Ginger One of a Kind At Academy

By TOM ROEDER THE GAZETTE

Ginger’s nose protected President George W. Bush, Vice President Dick Cheney and so many generals that their stars could fill a galaxy.

But the bomb-sniffing German shorthaired pointer, remembered with military honors at an Air Force Academy memorial service Friday, was better known for a sunny personality that drew children like a magnet at Falcon Stadium football games.

Ginger, 10, died last week of heart failure after three years as the queen of military working dogs at the academy.
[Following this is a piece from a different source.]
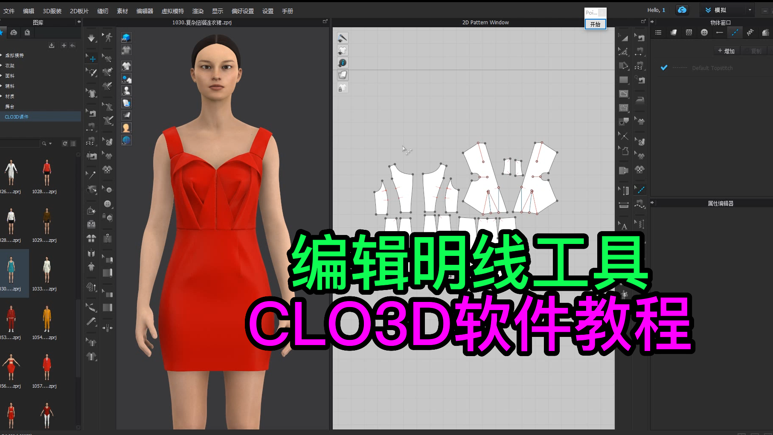The height and width of the screenshot is (435, 773).
Task: Expand the 虚拟模特 library section
Action: [15, 55]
Tech. Sgt. Chris Jakubin, the academy’s kennel master, explained Ginger’s appeal.

“She was the only military working dog you could pet,” he said.

Ginger was one of the first three dogs brought in to protect the academy after the Sept. 11, 2001, at-tacks. When she arrived in 2002, she had served a three-year hitch with the Navy, searching for bombs at bases in Puerto Rico and Texas.

Although most military dogs are German shepherds or Doberman pinschers, Ginger’s heritage gave her the smiling face of a Labrador retriever with a whimsical dappled brown and white coat unique to her breed.

“Kids loved her,” Jakubin recalled, saying that as she hunted for bombs at football games, she was mobbed by children and gratefully accepted their attention without a snarl or growl.

Ginger was good at what she did, even setting an Air Force record by going on 115 bomb-sniffing missions in August 2003.

When Jakubin brought her to the academy from a dog-training program at Lackland Air Force Base, Texas, security troops were suspicious of the military lapdog.

“I was a laughingstock at first,” he said.

But because of her demeanor, Ginger became the public relations star of the seven-dog canine corps at the academy.

“She became our identity,” said 1st Lt. Rick Martin.

She was so beloved that many of the tough security forces troops at the academy found themselves wiping their eyes when she died, he said.

Lt. Col. Kit Lambert, in one of his final acts as the commander of the academy’s 10th Security Forces Squadron, presented the Meritorious Service Medal to Ginger last month.

Martin explained that the Department of Defense doesn’t authorize medals for dogs. The Pentagon no longer recruits German shorthaired pointers, instead opting for tougher-looking breeds.

Ginger was the last of her kind, with the unauthorized medal hanging on her empty kennel as if to prove it.

“It’s unofficial, of course,” Martin said, with a smile.